Le premier scénario implique une baisse des prestations (en termes réels) et donc du niveau de vie d’une part croissante de la population. C’est politiquement suicidaire. 

  • Seul le premier scénario serait à même de permettre d’augmenter les dépenses de défense sans couper dans d’autres postes budgétaires. 

  • Si les dépenses de protection sociale augmentent au même rythme que le PIB, il faudra faire des coupes de l’ordre de 2,5% du PIB sur le reste des postes budgétaires dans les années à venir.

FINANCEMENT • Quid de la dette ? Ou des impôts ? 

  • Financer la défense par des émissions obligataires représenterait un accroissement des dépenses d’intérêts d’environ €12,1 Mds d’ici 2028. A titre de comparaison, cela représente le montant annuel dépensé pour la biodiversité et la protection des paysages en 2022 en Europe. 

  • Si l’on ne souhaite pas modifier l’impôt sur les sociétés et l’impôt sur les revenus, il faudrait augmenter la TVA de 0,6 points en moyenne en Europe, avec des variations allant de +0,1 point en France à +2,4 points en Irlande. 

Jusqu’ici, la plupart des gouvernements européens n’ont pas véritablement mis les pieds dans le plat quant au financement de la défense dans un contexte de vieillissement de la population et à la nécessité absolue d’investir dans la transition écologique. Il y aura des choix à faire cependant. 


Inter Alia

CHOCOFLATION • Le prix du chocolat augmente très fortement, alors que la demande dépasse largement l’offre pour la quatrième année consécutive.

  • Entre 2015-2019, la tonne de cacao valait $2500 en moyenne. 

  • Aujourd’hui, les contrats futures se négocient à $6000/tonne. 

Pour protéger leurs marges, les producteurs vont réduire la quantité de chocolat dans leurs produits (shrinkflation) et/ou augmenter significativement leurs prix. 

  • La production de cacao repose sur quelques pays d’Afrique de l’Ouest (Côte d’Ivoire, Guinée, Ghana, Cameroun, Nigeria) qui représentent 75% de la production mondiale. 

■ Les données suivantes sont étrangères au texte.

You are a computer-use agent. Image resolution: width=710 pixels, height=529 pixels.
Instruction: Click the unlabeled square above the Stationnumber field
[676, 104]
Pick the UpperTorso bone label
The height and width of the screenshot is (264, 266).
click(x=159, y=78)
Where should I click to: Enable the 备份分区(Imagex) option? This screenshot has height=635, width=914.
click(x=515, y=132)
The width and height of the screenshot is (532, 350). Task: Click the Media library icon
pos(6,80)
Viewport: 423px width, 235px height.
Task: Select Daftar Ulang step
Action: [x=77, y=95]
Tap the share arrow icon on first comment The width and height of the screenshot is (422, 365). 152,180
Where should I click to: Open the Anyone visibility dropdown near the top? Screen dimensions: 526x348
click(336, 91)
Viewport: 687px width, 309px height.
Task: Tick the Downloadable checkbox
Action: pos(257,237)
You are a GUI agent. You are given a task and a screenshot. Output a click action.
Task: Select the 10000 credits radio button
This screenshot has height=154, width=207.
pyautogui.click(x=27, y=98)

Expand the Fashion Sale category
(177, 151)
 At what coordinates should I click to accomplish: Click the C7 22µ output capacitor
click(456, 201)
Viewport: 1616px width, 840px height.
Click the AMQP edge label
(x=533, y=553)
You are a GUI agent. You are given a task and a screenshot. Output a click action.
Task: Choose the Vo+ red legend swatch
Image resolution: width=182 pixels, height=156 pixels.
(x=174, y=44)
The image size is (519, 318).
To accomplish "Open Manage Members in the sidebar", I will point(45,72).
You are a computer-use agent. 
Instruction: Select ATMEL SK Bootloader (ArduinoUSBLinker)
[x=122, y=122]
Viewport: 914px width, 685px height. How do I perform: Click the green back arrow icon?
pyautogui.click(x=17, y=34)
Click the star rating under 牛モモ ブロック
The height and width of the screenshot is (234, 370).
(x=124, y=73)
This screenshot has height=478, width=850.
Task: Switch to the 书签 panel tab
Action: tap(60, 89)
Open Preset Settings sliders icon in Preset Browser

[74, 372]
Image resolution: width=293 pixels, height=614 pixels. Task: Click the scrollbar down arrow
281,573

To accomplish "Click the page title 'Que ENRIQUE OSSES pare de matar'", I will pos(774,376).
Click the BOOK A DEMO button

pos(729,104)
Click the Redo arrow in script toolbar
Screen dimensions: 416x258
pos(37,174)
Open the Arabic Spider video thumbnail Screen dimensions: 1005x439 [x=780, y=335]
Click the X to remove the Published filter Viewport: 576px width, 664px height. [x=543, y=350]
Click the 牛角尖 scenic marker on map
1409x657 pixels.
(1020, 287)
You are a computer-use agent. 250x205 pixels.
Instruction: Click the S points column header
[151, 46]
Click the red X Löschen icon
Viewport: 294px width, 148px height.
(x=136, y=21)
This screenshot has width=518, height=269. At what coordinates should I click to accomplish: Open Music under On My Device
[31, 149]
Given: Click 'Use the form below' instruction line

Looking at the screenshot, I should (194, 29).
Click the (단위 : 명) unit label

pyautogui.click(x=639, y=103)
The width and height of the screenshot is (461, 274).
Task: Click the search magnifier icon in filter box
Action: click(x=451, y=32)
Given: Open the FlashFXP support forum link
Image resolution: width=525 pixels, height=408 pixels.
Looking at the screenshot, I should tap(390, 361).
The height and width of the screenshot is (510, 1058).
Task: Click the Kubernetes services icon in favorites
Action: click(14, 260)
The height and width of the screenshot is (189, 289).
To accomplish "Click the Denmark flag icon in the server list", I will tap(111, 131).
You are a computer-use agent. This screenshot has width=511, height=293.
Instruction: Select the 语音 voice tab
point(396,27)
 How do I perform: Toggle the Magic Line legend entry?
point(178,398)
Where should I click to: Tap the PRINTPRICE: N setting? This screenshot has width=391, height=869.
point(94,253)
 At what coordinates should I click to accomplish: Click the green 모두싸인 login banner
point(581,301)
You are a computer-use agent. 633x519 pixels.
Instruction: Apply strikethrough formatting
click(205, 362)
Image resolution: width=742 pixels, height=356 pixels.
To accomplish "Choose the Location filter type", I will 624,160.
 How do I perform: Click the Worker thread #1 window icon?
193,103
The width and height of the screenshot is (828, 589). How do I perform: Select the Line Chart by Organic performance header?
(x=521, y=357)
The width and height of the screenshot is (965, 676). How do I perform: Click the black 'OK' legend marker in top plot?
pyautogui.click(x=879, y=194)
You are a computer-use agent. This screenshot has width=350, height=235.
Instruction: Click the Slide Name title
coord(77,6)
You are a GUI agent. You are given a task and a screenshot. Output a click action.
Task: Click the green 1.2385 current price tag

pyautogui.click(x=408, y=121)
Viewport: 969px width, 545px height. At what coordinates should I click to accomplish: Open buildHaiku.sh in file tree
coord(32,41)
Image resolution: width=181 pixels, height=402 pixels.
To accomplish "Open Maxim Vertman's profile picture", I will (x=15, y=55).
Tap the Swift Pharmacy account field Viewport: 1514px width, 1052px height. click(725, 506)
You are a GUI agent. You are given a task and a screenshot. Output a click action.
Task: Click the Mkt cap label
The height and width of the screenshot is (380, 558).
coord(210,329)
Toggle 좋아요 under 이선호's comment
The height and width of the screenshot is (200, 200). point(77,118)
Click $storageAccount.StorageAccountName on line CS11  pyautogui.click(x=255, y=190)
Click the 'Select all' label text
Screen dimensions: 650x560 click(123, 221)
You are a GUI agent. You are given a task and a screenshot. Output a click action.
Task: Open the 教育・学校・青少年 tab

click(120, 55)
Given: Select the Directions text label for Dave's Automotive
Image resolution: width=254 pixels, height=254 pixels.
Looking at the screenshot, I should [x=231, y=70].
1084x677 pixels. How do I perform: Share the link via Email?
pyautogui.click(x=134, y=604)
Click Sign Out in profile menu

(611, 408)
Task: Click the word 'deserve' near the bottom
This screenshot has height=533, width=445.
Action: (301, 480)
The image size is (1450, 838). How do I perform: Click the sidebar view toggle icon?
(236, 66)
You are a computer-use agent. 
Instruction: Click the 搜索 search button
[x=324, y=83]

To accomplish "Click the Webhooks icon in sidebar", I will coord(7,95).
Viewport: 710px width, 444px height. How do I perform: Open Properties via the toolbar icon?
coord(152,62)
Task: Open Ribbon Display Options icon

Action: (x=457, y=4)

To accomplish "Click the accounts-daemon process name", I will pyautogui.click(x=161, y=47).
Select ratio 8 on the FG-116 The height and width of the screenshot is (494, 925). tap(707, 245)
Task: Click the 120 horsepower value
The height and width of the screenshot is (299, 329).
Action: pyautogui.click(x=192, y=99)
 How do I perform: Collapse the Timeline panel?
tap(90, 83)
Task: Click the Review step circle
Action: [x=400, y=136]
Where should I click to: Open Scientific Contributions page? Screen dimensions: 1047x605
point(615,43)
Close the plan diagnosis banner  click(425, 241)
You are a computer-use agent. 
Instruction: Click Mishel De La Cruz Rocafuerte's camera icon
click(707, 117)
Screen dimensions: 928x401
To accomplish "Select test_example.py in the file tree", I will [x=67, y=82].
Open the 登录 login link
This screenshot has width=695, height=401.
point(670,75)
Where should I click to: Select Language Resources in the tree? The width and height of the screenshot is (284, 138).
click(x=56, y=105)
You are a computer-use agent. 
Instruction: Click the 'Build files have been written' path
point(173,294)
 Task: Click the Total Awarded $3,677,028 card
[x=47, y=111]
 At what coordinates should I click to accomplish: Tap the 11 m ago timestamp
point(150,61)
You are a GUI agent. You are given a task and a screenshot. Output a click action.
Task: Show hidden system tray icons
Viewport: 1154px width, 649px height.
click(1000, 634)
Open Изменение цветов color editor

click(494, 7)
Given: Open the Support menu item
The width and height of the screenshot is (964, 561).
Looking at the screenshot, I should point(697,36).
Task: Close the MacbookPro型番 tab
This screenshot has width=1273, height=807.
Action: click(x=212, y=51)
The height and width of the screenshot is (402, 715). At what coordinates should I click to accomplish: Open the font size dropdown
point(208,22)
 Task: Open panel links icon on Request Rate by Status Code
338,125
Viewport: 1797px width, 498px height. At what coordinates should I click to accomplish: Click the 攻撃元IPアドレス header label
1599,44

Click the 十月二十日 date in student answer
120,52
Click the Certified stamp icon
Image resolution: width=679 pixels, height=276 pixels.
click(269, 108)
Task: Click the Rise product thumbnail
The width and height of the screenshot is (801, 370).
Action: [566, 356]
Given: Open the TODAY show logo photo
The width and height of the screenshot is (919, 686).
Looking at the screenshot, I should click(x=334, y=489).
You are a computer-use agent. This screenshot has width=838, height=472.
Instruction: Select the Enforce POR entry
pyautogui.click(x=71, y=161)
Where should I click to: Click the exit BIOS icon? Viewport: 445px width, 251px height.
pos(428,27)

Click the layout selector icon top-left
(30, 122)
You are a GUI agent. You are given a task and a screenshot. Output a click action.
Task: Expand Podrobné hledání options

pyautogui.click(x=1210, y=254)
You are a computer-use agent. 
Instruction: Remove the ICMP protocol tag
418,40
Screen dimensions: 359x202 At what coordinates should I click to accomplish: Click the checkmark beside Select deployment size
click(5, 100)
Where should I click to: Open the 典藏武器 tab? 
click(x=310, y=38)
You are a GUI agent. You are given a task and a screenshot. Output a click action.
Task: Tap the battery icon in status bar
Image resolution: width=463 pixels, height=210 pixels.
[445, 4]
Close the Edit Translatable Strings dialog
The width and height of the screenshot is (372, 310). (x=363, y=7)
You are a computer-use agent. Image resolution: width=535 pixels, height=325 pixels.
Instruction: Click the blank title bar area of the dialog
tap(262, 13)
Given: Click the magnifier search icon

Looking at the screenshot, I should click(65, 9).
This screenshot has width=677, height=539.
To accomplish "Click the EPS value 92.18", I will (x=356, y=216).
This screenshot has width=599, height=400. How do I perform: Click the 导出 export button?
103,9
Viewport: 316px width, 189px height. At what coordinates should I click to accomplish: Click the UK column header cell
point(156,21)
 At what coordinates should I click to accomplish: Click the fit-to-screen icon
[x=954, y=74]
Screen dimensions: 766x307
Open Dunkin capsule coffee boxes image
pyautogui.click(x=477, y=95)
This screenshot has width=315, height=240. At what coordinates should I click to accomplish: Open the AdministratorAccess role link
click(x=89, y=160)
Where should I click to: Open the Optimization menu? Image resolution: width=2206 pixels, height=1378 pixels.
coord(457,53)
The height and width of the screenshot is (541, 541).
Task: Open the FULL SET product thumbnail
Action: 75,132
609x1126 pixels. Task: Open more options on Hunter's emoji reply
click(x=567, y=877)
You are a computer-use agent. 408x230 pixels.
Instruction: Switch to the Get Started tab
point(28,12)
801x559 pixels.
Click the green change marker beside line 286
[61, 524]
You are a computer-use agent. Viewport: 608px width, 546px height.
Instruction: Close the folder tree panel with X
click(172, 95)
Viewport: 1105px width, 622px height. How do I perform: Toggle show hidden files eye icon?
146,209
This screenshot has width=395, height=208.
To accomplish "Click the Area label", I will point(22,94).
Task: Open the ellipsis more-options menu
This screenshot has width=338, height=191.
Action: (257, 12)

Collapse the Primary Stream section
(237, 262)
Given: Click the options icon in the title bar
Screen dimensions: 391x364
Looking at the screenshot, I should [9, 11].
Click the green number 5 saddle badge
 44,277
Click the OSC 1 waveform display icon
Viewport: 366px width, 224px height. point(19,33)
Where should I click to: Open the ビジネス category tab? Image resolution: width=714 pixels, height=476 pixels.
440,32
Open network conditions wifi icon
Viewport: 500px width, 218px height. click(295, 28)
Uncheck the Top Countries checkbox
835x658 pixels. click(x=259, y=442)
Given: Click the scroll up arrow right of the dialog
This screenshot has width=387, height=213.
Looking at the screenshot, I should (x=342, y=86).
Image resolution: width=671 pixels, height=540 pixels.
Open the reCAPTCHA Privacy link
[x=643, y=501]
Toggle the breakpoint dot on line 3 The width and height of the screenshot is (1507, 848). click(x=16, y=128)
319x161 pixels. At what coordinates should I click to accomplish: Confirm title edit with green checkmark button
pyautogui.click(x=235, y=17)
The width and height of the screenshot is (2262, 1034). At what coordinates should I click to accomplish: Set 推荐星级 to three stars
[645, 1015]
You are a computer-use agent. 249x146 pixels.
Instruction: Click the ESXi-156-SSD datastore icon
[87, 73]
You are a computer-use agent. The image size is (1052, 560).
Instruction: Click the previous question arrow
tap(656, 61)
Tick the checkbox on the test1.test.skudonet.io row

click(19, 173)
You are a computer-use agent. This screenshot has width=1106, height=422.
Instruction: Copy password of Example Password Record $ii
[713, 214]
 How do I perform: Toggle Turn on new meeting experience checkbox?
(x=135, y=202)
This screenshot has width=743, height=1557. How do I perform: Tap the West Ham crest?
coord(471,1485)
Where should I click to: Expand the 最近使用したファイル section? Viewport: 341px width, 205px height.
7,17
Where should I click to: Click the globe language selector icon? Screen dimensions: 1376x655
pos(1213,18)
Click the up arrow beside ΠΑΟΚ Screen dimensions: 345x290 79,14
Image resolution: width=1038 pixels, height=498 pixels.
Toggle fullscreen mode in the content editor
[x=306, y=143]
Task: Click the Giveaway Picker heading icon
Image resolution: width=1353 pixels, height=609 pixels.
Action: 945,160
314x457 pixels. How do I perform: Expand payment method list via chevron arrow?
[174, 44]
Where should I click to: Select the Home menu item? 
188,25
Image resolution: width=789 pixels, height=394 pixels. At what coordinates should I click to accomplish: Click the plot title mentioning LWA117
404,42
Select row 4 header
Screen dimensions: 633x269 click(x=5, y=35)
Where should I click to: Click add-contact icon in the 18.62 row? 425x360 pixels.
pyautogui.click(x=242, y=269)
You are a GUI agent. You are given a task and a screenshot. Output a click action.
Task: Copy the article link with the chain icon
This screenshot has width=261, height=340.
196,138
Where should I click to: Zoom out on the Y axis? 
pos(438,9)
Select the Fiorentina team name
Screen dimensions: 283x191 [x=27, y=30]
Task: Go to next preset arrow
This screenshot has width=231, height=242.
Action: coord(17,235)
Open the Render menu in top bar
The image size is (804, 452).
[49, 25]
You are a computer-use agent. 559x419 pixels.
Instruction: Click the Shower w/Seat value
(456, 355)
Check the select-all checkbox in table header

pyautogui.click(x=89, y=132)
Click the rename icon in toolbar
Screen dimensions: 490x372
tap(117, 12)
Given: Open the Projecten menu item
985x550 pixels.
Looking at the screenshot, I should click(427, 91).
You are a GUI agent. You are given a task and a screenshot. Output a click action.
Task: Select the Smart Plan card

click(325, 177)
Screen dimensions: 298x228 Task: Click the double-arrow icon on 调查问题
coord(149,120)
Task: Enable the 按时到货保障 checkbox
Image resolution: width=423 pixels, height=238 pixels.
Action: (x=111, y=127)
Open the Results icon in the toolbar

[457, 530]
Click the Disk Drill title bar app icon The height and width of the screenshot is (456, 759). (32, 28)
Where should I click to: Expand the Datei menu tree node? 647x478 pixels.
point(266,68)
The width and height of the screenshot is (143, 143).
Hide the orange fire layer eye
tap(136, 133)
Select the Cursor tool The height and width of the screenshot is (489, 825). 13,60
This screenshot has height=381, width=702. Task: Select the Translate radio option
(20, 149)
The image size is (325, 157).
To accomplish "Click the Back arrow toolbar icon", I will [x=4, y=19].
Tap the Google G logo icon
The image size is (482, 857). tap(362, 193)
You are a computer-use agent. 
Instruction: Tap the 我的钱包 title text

  • Les producteurs dans ces pays sont cependant de petits producteurs avec un faible degré de consolidation. Les prix de vente en gros demeurent assez faibles. 

  • Ce sont donc principalement les acheteurs / transformateurs qui bénéficient de la dynamique mondiale. 

CAPITAUX • Les ministres des finances européens se réunissaient récemment pour discuter de ses priorités pour la période 2024-2029.  La proposition s’intitule ABC pour Architecture / Business / Citizens. 

  • Donner un coup de fouet au marché de la titrisation. 

  • Réduire le fardeau administratif qui pèse sur les acteurs des marchés financiers. 

  • Harmoniser des pans du droit (des faillites, des introductions en bourse) pour fluidifier les échanges entre Etats membres.. 

L’union des marchés de capitaux européens n’a pas eu les résultats escomptés à son lancement il y a une décennie. 

  • L’objectif était alors d’intégrer les marchés financiers européens pour diversifier les risques parmi les Etats membres de l’UE .

  • Le coût pour l’économie européenne de marchés financiers fragmentés est élevé, alors que l’UE manque d’investissements. Cela est d’autant plus vrai dans un monde de taux élevés et face au mur d’investissements requis par les transitions écologique et numérique. 

INDE • L’Inde a signé un accord de libre échange avec l’EFTA, i.e. la Suisse, l'Islande, la Norvège et le Liechtenstein. 

  • Traditionnellement l’Inde a été prudente en matière de traités de libre-échange et a privilégié ses partenaires asiatiques. 

  • Ces dernières années, elle s’est ouverte de façon croissante aux économies occidentales, avec notamment un accord avec l’Australie (2022). 

L’accord avec l’EFTA couvre 99,6% des exportations indiennes (en excluant les produits agricoles et le charbon). Pour les pays de l’EFTA, l’accord doit signifier la levée de tarifs douaniers sur 95,3% des exportations vers l’Inde. L’accord devrait être effectif d’ici 2025.